Just this week, the parent company of Trump's social media company, Trump Media & Technology Group (TMT), planned to raise $2.5 billion for Bitcoin investment. However, after disclosing the plan, its stock price plummeted by 11%.
Why? Some people may worry that insiders will sell their shares.
The company stated that future stock sales may include some insider shares, such as those held by the trust fund controlled by its son Donald Trump, which holds 57% of the company.
Meanwhile, many companies emulating Saylor (some of which are not even cryptocurrency companies) have valuations that entirely depend on the amount of Bitcoin they hold.
Semler Scientific produces medical equipment. After purchasing 581 Bitcoins, its stock price soared by 30%.
Strive Asset Management, founded by former presidential candidate Vivek Ramaswamy, has raised $750 million for purchasing Bitcoin, with another $750 million in preparation.
Tech company ASST announced its merger with Strive Asset Management to transform into a Bitcoin reserve company, causing its stock price to surge by 194%.
Led by Bitcoin evangelist Jack Mallers and backed by Tether, SoftBank, and Cantor Fitzgerald, a startup called Twenty One has emerged solely to accumulate as much Bitcoin as possible.
The holding company called Cantor Equity Partners has seen its stock price rise by over 300% since its establishment at the end of April.
The company listed 76 risks related to its business model, many of which are uncommon.
Nakamoto Inc, led by David Bailey, merged with a healthcare company to raise $700 million to acquire Bitcoins.
Today, macro analyst Noelle Acheson says it's reasonable for companies to include Bitcoin in their asset reserves.
However, the fact that many companies are using Bitcoin as the sole reason for their existence has indeed raised warnings of some over-exuberance.
The biggest risk all these companies face is macroeconomic risk. And during the Trump era, this has been a huge factor.

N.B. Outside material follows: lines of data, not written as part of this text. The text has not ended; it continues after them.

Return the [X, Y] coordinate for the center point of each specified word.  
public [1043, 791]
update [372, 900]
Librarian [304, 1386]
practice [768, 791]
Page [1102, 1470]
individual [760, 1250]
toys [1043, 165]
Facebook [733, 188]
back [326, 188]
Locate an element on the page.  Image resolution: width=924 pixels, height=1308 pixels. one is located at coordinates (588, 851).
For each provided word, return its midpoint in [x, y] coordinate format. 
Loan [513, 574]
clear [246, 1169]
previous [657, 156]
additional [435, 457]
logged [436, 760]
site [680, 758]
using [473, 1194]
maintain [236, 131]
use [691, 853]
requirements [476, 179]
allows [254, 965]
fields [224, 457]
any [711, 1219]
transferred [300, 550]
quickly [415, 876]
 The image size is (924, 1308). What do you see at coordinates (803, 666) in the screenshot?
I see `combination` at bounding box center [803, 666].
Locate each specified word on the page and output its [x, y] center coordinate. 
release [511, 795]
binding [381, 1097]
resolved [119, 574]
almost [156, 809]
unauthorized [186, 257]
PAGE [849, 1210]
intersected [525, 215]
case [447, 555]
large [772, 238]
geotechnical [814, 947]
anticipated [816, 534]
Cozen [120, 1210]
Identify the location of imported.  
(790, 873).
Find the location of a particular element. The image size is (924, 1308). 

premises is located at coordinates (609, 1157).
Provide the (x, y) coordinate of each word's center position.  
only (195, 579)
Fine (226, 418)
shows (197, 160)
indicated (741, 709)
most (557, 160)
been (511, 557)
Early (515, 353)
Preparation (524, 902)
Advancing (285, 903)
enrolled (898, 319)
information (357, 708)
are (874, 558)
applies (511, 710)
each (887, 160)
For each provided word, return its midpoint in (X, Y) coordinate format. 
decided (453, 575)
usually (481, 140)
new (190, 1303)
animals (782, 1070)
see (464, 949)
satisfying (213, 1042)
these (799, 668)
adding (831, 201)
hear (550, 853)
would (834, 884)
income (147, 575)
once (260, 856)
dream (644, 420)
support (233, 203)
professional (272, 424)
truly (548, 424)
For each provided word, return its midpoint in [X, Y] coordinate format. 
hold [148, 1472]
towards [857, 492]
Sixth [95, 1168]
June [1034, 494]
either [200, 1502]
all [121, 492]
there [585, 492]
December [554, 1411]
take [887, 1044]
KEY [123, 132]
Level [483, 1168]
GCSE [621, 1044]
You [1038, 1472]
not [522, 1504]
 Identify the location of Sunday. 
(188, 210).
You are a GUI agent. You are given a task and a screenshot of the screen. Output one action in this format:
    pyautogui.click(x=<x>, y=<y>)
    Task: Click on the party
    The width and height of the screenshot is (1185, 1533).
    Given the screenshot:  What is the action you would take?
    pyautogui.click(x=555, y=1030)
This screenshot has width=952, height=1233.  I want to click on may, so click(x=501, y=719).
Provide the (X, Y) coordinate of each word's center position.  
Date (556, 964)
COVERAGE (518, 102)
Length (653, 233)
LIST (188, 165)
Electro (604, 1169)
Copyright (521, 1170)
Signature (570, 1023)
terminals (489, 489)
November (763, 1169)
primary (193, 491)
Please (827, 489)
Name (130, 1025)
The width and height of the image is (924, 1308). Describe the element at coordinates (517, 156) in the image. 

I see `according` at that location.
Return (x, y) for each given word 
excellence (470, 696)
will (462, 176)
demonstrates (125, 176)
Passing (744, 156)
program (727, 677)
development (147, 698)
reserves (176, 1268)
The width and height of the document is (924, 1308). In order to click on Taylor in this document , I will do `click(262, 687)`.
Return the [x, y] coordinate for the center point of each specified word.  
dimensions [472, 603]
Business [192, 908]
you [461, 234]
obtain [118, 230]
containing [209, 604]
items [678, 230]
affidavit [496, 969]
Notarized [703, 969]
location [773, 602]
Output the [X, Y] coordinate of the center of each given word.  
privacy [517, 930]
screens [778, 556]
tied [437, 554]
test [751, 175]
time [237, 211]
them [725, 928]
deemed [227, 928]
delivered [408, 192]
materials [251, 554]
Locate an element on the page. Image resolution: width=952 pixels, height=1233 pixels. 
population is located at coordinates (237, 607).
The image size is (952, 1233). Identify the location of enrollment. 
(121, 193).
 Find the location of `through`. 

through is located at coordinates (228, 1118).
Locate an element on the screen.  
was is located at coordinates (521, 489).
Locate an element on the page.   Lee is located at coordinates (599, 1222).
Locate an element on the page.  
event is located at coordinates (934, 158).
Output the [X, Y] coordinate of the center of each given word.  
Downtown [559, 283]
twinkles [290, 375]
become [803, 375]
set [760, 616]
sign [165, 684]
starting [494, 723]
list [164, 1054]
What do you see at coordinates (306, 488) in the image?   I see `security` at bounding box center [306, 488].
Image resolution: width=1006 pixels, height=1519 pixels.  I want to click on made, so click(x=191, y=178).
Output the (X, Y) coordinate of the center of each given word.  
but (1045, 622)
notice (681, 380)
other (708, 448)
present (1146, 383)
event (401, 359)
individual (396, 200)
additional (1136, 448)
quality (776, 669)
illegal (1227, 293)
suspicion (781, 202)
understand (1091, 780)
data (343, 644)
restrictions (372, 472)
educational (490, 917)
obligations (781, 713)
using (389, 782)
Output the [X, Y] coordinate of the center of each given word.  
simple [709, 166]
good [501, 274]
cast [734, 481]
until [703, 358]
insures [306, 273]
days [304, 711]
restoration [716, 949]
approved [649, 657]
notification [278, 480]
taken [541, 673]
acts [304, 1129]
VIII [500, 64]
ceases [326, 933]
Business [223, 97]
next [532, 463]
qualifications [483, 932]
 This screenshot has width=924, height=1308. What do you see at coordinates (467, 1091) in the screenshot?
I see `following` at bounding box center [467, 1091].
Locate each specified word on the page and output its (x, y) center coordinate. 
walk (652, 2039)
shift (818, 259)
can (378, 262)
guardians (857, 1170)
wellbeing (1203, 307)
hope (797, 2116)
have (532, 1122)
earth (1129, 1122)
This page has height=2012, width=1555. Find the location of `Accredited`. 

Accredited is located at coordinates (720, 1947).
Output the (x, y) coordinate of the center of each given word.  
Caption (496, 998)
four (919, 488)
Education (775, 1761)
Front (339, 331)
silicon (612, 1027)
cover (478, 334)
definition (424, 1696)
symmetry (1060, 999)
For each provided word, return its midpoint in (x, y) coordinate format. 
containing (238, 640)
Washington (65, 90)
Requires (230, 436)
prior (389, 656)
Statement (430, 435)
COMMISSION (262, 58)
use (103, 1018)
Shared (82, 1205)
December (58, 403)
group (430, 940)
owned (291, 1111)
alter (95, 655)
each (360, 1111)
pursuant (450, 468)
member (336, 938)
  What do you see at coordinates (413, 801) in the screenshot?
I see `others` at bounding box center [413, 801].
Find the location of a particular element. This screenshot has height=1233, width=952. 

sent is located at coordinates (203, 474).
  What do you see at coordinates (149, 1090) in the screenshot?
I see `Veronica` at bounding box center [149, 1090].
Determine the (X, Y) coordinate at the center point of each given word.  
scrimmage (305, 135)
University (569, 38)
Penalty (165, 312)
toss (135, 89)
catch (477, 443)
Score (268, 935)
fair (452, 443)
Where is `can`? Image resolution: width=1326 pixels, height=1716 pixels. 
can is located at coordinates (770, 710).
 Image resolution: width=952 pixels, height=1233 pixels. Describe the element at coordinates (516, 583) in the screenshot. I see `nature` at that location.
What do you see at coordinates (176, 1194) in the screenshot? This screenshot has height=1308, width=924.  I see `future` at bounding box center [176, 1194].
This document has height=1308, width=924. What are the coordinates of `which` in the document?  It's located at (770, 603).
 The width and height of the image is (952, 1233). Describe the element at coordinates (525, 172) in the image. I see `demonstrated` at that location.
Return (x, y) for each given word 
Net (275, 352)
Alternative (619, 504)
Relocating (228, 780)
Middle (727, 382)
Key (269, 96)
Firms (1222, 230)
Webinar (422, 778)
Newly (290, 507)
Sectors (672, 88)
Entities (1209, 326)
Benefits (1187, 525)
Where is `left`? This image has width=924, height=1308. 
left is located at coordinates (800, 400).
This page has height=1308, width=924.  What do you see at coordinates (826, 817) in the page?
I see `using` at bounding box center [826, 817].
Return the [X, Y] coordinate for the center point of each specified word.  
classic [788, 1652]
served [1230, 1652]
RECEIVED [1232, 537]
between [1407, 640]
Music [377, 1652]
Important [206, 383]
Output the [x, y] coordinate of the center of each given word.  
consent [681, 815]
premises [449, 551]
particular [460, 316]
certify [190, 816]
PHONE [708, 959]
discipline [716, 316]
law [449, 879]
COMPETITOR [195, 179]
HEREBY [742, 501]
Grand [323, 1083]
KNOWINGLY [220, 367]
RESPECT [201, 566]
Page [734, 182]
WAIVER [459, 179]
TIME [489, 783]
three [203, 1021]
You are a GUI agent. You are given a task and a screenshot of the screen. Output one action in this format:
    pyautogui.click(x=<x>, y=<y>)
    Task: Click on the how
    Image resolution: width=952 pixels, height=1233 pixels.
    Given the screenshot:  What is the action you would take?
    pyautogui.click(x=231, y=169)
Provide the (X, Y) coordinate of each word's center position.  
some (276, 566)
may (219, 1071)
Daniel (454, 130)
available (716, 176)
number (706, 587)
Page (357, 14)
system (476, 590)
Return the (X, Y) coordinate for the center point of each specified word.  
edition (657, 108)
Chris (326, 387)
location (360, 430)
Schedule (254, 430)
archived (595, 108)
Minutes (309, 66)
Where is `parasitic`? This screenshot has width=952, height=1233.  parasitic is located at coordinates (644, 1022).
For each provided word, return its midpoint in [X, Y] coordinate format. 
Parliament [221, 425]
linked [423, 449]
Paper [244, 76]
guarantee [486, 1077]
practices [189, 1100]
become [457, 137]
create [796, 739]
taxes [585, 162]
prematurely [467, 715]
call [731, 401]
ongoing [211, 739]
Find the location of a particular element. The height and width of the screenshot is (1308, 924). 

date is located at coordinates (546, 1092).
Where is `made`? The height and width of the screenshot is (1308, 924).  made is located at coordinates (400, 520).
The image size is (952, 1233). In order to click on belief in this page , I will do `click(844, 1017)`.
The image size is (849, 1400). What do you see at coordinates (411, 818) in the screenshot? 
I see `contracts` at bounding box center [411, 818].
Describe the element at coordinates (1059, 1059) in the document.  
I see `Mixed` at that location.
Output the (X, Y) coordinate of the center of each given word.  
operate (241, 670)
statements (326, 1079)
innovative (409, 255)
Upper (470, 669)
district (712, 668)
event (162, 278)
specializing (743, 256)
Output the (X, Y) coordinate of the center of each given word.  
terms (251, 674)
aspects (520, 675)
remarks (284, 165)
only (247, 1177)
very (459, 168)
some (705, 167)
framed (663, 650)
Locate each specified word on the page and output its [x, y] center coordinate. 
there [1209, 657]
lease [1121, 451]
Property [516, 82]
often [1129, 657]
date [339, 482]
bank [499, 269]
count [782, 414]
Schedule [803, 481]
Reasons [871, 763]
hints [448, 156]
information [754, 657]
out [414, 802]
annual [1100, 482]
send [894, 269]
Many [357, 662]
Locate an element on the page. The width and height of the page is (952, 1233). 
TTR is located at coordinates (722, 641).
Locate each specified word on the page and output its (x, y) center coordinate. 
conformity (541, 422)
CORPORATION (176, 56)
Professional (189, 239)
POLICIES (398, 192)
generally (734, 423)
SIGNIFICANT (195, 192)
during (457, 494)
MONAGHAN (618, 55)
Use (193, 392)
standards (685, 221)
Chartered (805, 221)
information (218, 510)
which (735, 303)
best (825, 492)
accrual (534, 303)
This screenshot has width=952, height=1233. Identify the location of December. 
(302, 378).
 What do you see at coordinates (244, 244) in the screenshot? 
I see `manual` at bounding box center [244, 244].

Even Michael Saylor cannot escape the influence of geopolitics.
Tariffs, rising inflation, and the Fed's uncertain interest rate policy are causing market unease. Treasury yields remain high, which is particularly concerning as it suggests that investors' confidence in the dollar as a safe haven asset may be waning.
This is detrimental to risk assets like stocks and cryptocurrencies.
All of this means that Saylor's billions of dollars in Bitcoin purchases, which previously boosted this top cryptocurrency, no longer have the same effect.
If the stock prices of companies like Strategy or Metaplanet continue to rise, other followers may emerge continuously. This could further weaken the influence of such Bitcoin purchases.
Acheson wrote: "We should restrain our enthusiasm for this hype."
"Innovative financial engineering always appears as an alluring new tool that brings returns, but as interest and risk saturate, it inevitably becomes fragile."